Rapidement dans ma vie, j’ai réalisé le pouvoir incroyable de l’action collective. J’ai également découvert que pour de nombreux acteurs politiques et médiatiques, l’engagement citoyen était considéré avec méfiance, voire hostilité: se mobiliser contre un gouvernement démocratiquement élu, n’est-ce pas s’opposer à la volonté populaire? Cet argument repose sur une conception étroite de la vie démocratique.

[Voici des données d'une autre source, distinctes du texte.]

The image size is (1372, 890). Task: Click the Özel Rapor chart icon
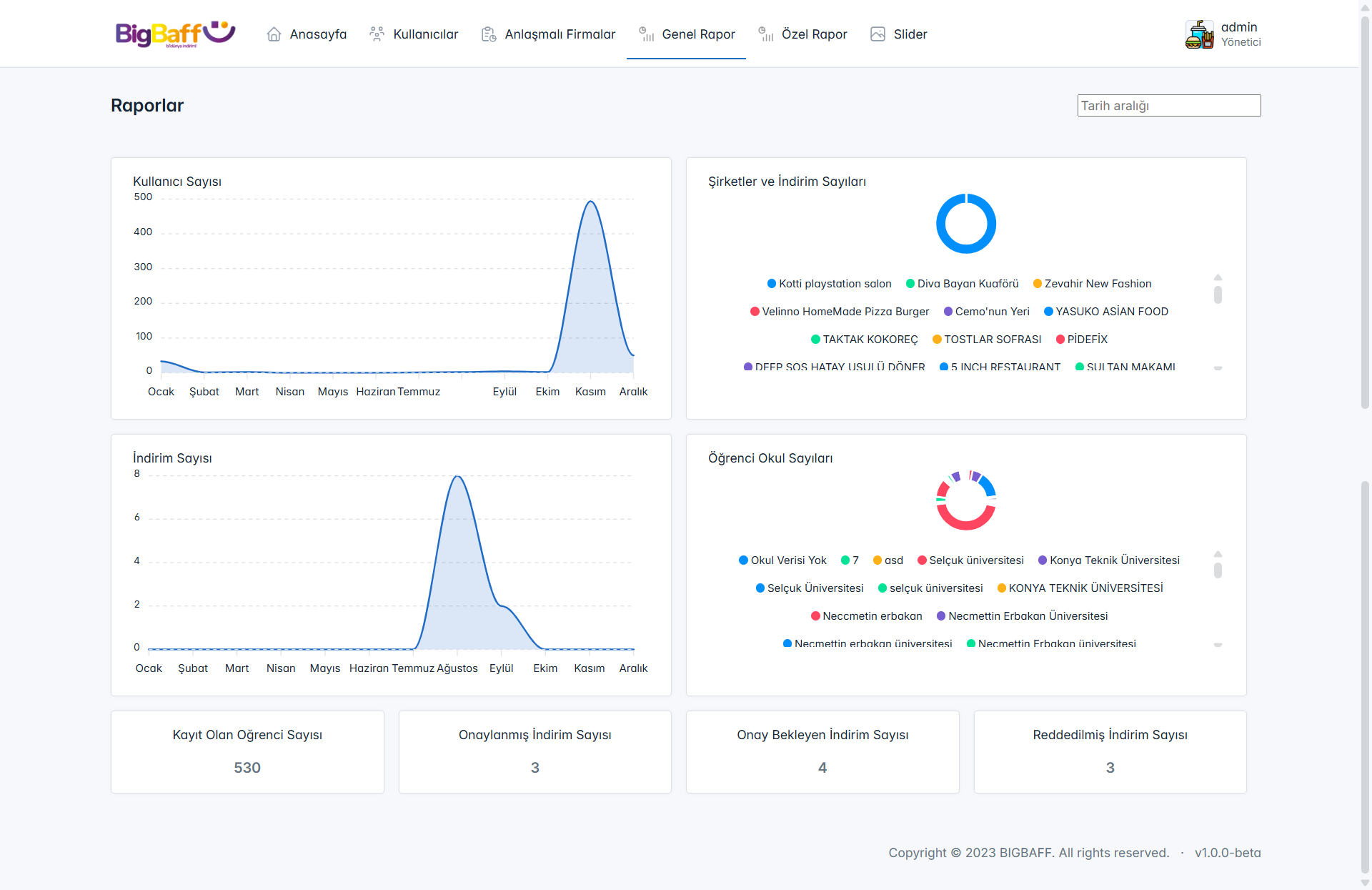click(x=765, y=34)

Selon moi, loin d’être un obstacle à la démocratie, l’engagement citoyen est l’oxygène de notre vie politique.

Gabriel Nadeau-Dubois est un ancien militant du mouvement étudiant et auteur, il est détenteur d’une maîtrise en sociologie de l’Université du Québec à Montréal. Son essai de pensée politique, Tenir tête, salué par la critique littéraire et politique, lui a valu le prix littéraire du Gouverneur général du Canada 2014. Il est l’initiateur du mouvement citoyen Faut qu’on se parle et de la campagne de financement populaire Doublons la mise. Il s’est récemment joint au parti Québec solidaire.

Sam. 3 juin

Si l’innovation sociale n’est pas conçue dans la perspective d’un rupture avec les sociétés de croissance, elle risque de contribuer à reproduire les problèmes qu’elle est censée résoudre. Nous présenterons donc la décroissance conviviale comme le cadre de référence privilégié dans lequel inscrire tout projet d‘innovation sociale.
Professeur agrégé au Service de l’enseignement du management à HEC Montréal, Yves-Marie Abraham enseigne et mène des recherches dans le domaine de la sociologie de l’économie. Ses travaux sur les fondements sociaux de la réalité économique l’ont amené à s’intéresser de près à l’ »objection de croissance ». Il a dirigé notamment la publication de deux ouvrage collectif sur le sujet : Décroissance versus développement durable. Débats pour la suite du monde (Écosociété, 2011) et Creuser jusqu’où? Extractivisme et limites de la croissance (Écosociété, 2015) et créé l’un des premiers cours universitaires sur la « décroissance soutenable ».